Daniel 7, 2-14; Dn 3, 75. 76. 77. 78. 79. 80. 81; san Lucas 21, 29-33

En el contexto del discurso apocalíptico que leemos estos días Jesús dice: “el cielo y la tierra pasarán, mis palabras no pasarán”. En estas palabras entendemos que lo que Jesús ha enseñado es válido para todos los tiempos y circunstancias. La historia sigue su curso, pasan las generaciones y se suceden los acontecimientos. Sin embargo, estemos donde estemos, la respuesta a los deseos del hombre están en un solo sitio: Jesucristo. Él es la Palabra en la que, como señala san Juan de la Cruz, Dios lo ha dicho todo.
Desde un punto de vista meramente literario sorprende la cantidad de comentarios que existen sobre la Escritura.

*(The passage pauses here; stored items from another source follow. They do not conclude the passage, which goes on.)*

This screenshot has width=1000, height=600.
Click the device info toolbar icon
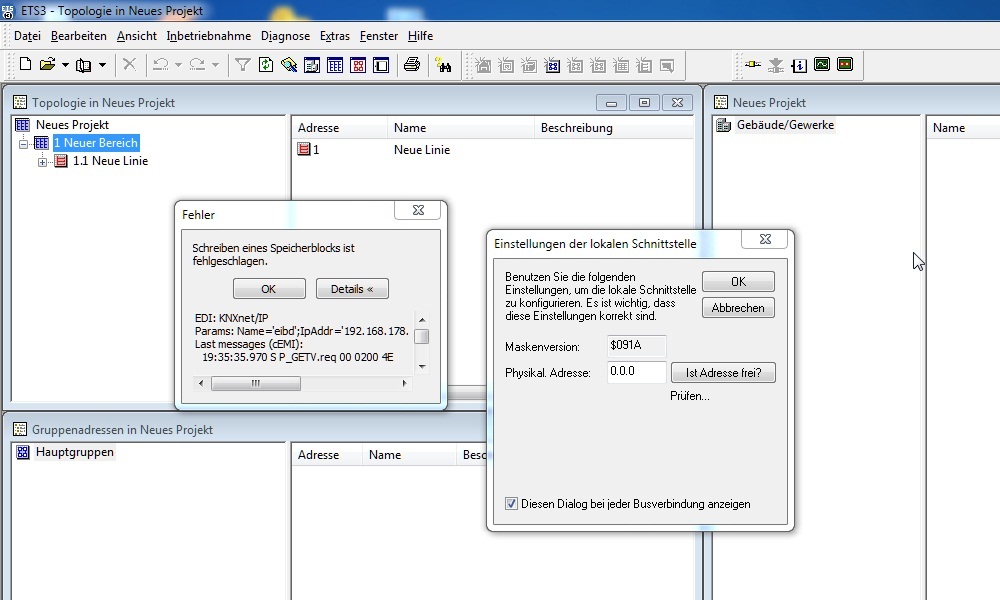(799, 64)
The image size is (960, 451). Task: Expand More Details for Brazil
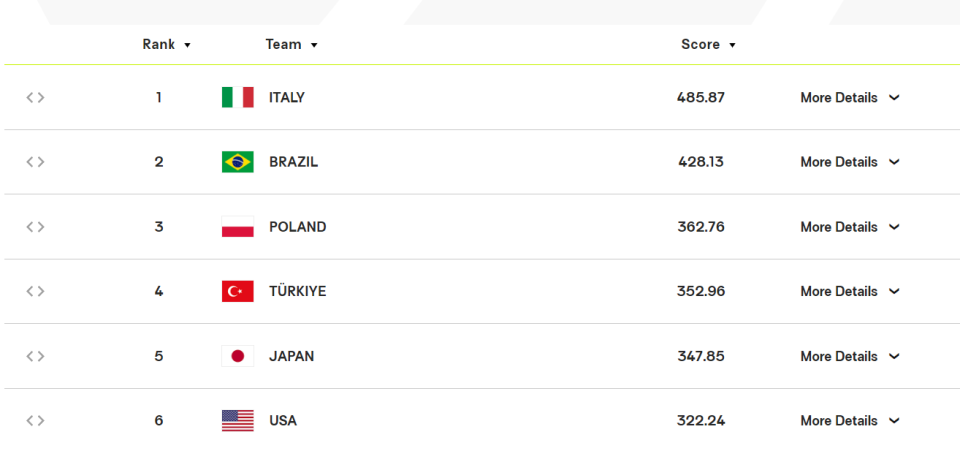click(850, 162)
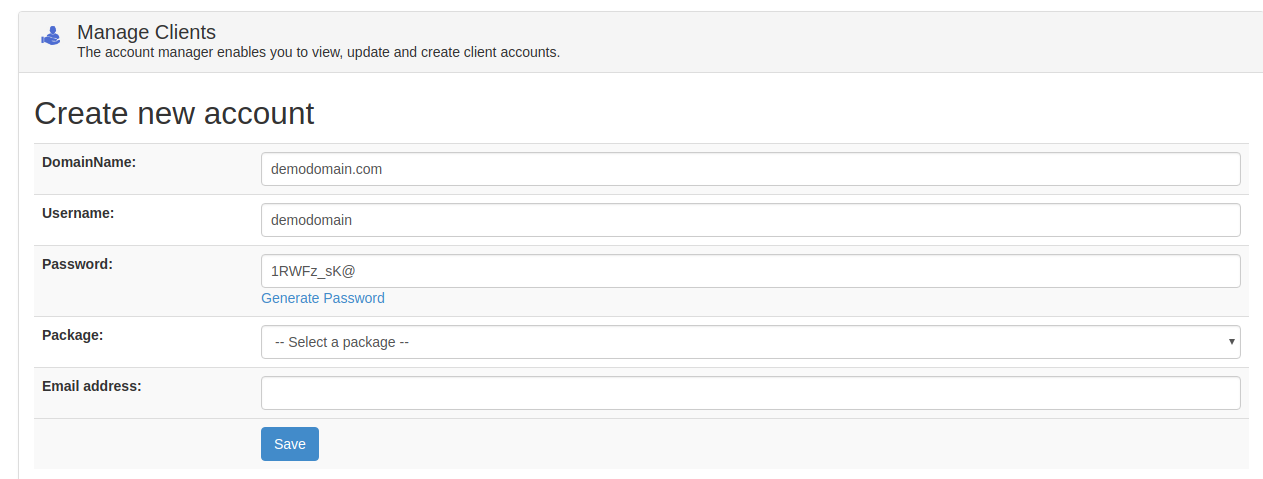Click the Manage Clients hand icon
Viewport: 1263px width, 479px height.
click(51, 36)
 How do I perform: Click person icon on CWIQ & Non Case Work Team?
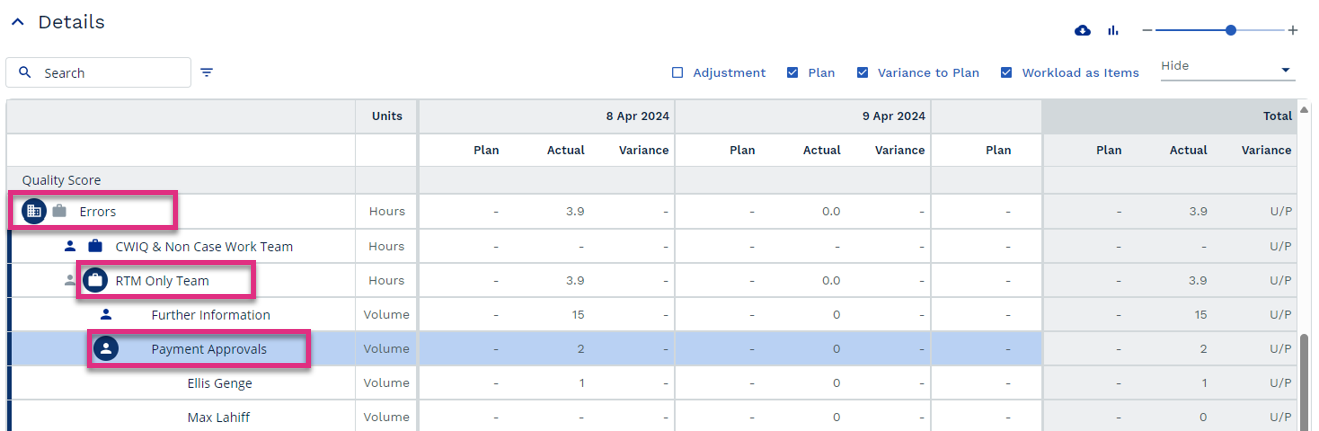(x=70, y=246)
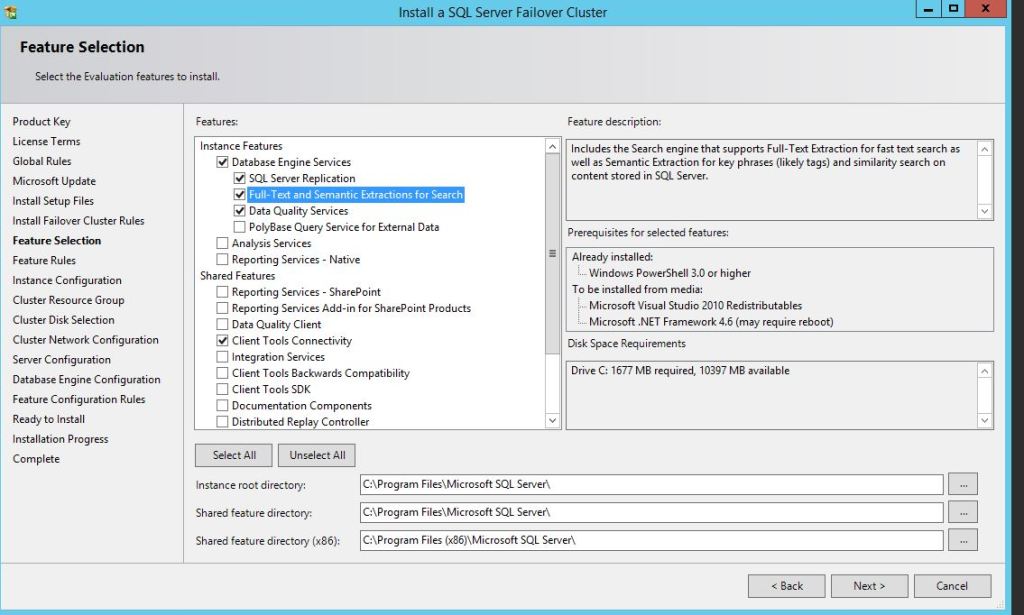
Task: Enable PolyBase Query Service for External Data
Action: (240, 227)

Si están escritos en sintonía con la Iglesia, es decir a la luz del Espíritu Santo, ninguno desdice a los anteriores. San Juan de la Cruz decía que Jesucristo es como una mina de oro en la que cada vez se encuentran filones nuevos que se pueden explotar. Es así.

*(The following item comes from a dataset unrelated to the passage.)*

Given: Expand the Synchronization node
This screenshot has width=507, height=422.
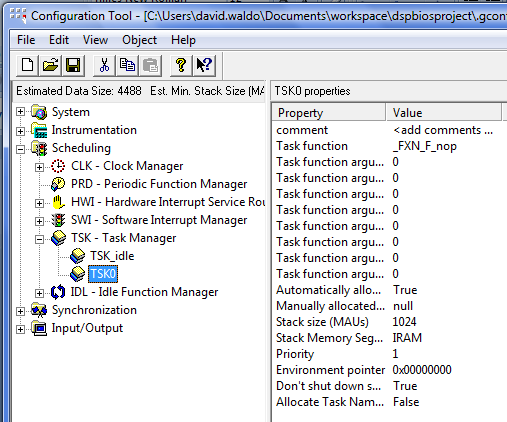Looking at the screenshot, I should (x=20, y=311).
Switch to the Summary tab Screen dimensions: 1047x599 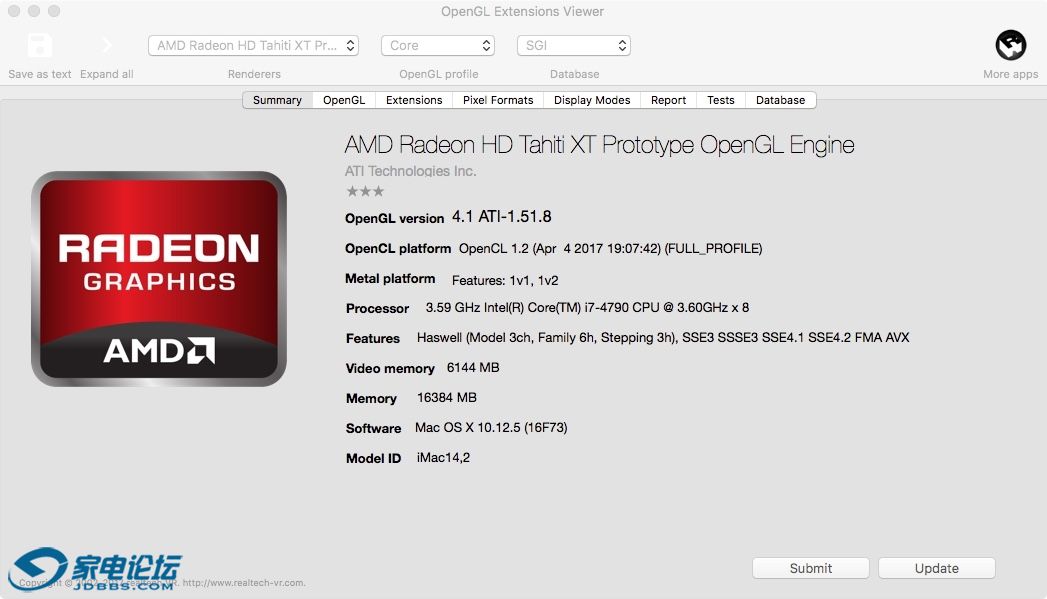click(277, 100)
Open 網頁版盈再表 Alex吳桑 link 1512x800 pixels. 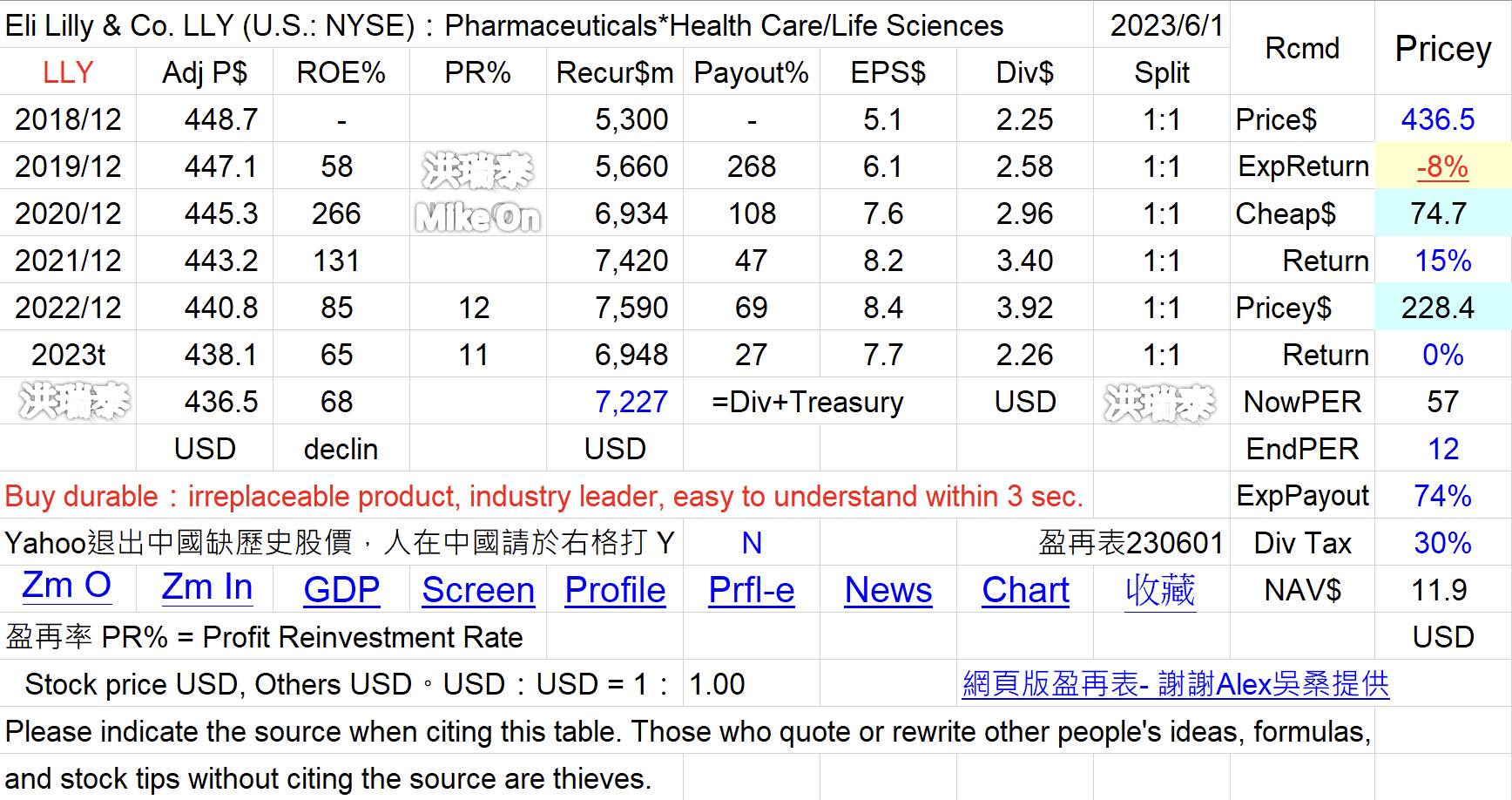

La Iglesia no deja de contemplar el Evangelio. A ella Dios le ha dado el carisma de la recta interpretación. De alguna manera el Magisterio de la Iglesia hace lo mismo que María, que “guardaba todas estas cosas en su corazón y las meditaba”: custodia el depósito de la fe y lo va interpretando sin cambiar ni una tilde. Por eso no tememos los cambios que se dan en el mundo. No es posible un escenario en que la Palabra de Dios deje de ser salvadora. A la luz del Evangelio se pueden descubrir también las necesidades del mundo y lo que Dios espera de nosotros. Vamos a la primera parte del texto que hoy escuchamos.

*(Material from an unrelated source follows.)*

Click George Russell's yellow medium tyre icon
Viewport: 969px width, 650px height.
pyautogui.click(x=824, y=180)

Dice Jesús que al ver los brotes en la higuera nos damos cuenta de que se acerca el verano. Si sabemos leer los acontecimientos y la realidad naturales -y cómo ha progresado la ciencia leyendo en el libro de la naturaleza-, también podemos conocer la voluntad de Dios si permanecemos a la escucha. Atendiendo al contexto de estas palabras vemos que Jesús se refiere a momentos especialmente difíciles. Por tanto insiste en que nos demos cuenta de que cuando todo parece tambalearse no debemos olvidar que el Reino de Dios está cerca. C. S. Lewis, un converso al cristianismo, llegó a decir que el sufrimiento incluso podía ser “el altavoz de Dios”. Dios no deja de dirigirse a nosotros. Hemos de procurar mantener la sintonía para reconocer en cada momento su voluntad.
También María aprendió a amar a Dios, cada vez más, en esa peregrinación de la fe que la llevó desde Belén hasta el Calvario, siempre en íntima conexión con su Hijo, Jesucristo.